§ **Document text**:
Created in 1908 within the Department of Justice as the Bureau of Investigation and formally branded with the trademark initials in 1935, the FBI grew up during the first wave of electronic age media and took full advantage of the coincidence. Hollywood cinema (newsreels, shorts, and feature films), radio crime shows, comic strips and television series cheerfully operated as unpaid publicity for the FBI and the man who presided over it for almost fifty years. All the tributaries of the media tracked and facilitated the rise of the agency — dramatizing Hoover’s talking points about the need for the scientific study of crime and celebrating the dauntless exploits of its eternally vigilant leader. Only very late in the game did the major studios and broadcast networks cast a more jaundiced eye on the creature they had created.

Though an unlikely media star, J. Edgar Hoover was a master of manipulation. Born in 1895, an unsocial and unsmiling boy whose best friend was indeed his mother, he began his desk-bound career as a factotum at the Library of Congress, where he honed his penchant for cataloging information and indexing reality. Appointed to the Bureau of Investigation in 1917, he specialized in smoking out so-called subversive aliens before, at age twenty-nine, being appointed to head and reshape the agency in 1924. It was his life’s work.

Given the brazen corruption and incompetence that had been seen in local law enforcement, Hoover’s vision of a centralized headquarters to gather crime statistics, evaluate evidence and train a cadre of forensic-minded experts made sense. Grann’s book — a riveting true crime account of the serial killing of oil-rich members of the Osage tribe in Oklahoma in the 1920s — supports Hoover’s case. The cold-blooded murders of entire Osage families were a community effort perpetrated by pillars of the white community — aided and abetted by local businessmen, lawmen, doctors, and undertakers. In Grann’s telling, the investigation by federal agents is a quest for justice that also serves as a public relations coup for an FBI still in embryo.

§ **Activity**:
Can you copy out, word for word, the part of the passage on the FBI that begins with the words containing "Created in 1908" and ends with "they had created."?

§ **Supplied information**:
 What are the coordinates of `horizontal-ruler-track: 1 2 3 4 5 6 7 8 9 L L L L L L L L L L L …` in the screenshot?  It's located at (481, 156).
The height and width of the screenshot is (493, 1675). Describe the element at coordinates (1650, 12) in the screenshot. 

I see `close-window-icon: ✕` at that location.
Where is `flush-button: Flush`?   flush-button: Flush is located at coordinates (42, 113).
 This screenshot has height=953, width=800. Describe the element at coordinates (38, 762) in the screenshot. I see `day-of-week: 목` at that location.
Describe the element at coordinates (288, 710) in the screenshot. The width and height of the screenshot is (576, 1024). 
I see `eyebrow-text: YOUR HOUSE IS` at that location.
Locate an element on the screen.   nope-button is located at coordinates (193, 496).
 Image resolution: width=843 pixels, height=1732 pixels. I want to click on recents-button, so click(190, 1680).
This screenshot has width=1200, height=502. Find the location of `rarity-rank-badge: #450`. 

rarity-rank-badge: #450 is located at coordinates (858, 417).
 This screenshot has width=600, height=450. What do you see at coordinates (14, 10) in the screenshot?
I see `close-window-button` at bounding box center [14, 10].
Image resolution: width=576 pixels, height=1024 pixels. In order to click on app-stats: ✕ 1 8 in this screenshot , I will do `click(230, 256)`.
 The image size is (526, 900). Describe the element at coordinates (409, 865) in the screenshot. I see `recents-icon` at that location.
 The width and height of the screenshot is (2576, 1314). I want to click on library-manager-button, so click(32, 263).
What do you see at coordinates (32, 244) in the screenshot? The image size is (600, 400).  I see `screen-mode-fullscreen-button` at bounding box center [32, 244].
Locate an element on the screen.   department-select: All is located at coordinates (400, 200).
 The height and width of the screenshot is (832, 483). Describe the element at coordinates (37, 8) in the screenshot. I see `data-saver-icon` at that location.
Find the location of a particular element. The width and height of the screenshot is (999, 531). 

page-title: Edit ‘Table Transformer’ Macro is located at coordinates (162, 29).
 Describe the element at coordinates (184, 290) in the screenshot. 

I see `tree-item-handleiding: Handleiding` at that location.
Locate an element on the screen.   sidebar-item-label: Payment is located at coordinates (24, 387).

§ **The completed task**:
Created in 1908 within the Department of Justice as the Bureau of Investigation and formally branded with the trademark initials in 1935, the FBI grew up during the first wave of electronic age media and took full advantage of the coincidence. Hollywood cinema (newsreels, shorts, and feature films), radio crime shows, comic strips and television series cheerfully operated as unpaid publicity for the FBI and the man who presided over it for almost fifty years. All the tributaries of the media tracked and facilitated the rise of the agency — dramatizing Hoover’s talking points about the need for the scientific study of crime and celebrating the dauntless exploits of its eternally vigilant leader. Only very late in the game did the major studios and broadcast networks cast a more jaundiced eye on the creature they had created.